Les souvenirs supposent cette part d’oubli nécessaire sans quoi la psychanalyse n’aurait plus de fonction. Rabelais, son nom suscite des images, des citations d’un recueil du même nom trop souvent sollicité lorsque manque à l’appel des idées pour construire sa dissertation. Des extraits de ses œuvres utilisés comme autant de conseils pour réussir à l’école.
Faut-il le laisser au magasin des antiquités, à côté de ces auteurs oubliés à jamais ? A lire la présentation de Marie-Madeleine Fragonard, le doute s’insinue. Rabelais – dont la date de naissance se situe du côté de 1484, à 10 ans près – suscite aujourd’hui encore interrogations et réflexions. Plusieurs vies de ce moine, médecin, voyageur qui a fréquenté les Grands de son temps sans en faire partie. La langue de ces années d’ouverture, de grandes découvertes – Christophe Colomb met le pied aux Antilles en 1492 – n’est pas fixée. Les mots sont objets de jeux de construction, de création. Il est aussi le contemporain des premiers pas de l’imprimerie, 1470 pour celle créée à Paris, à la Sorbonne. Il deviendra écrivain éditeur revoyant sans cesse ses œuvres.

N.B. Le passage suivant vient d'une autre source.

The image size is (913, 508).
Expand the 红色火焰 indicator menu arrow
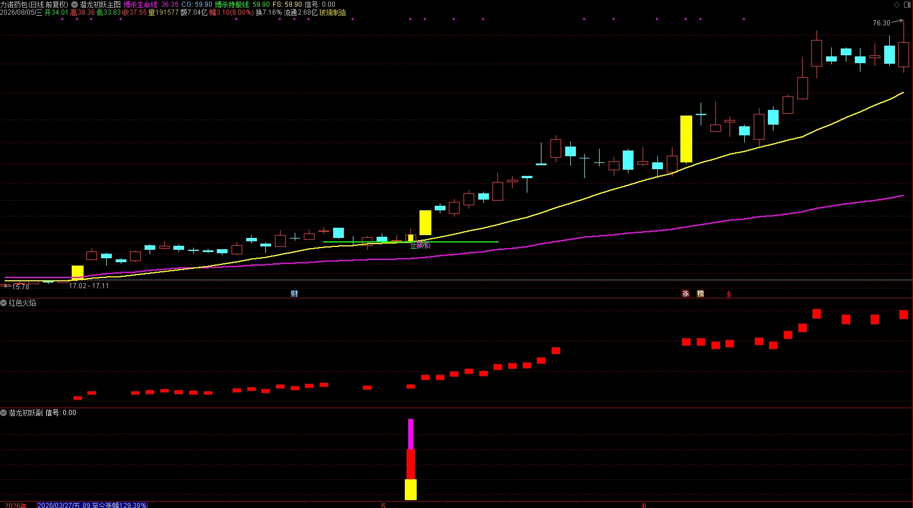pos(3,303)
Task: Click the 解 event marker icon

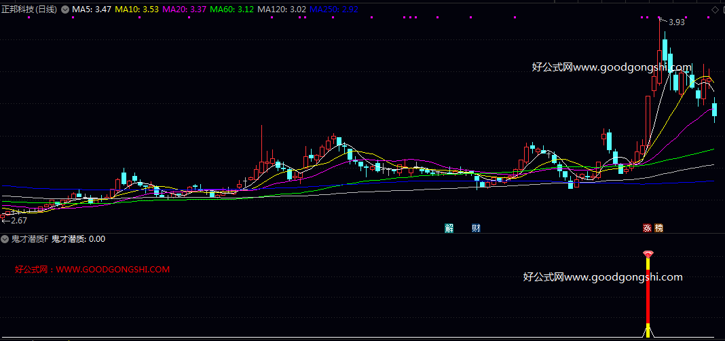Action: [449, 228]
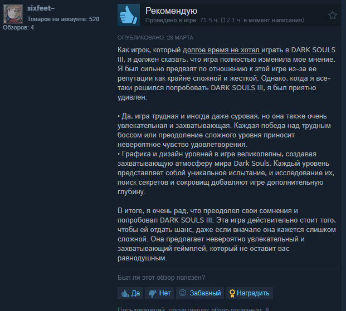Click the award ribbon icon on Наградить
The image size is (346, 311).
click(x=232, y=293)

Pour comprendre sa place, il faut le replacer dans le contexte d’un monde en train de se transformer. La Renaissance est une illusion de Michelet. Comme souvent, il a voulu donner de l’histoire l’image d’un flot continu, sans rupture. Or ce 16e siècle est un siècle de ruptures sans totalement oublier les guerres passées, celle dite de 100 ans, les épidémies dont la peste noire, ni les destructions et la famine comme la disette. Un siècle, berceau du protestantisme et de la religion anglicane, où le Pape voit son pouvoir d’effriter…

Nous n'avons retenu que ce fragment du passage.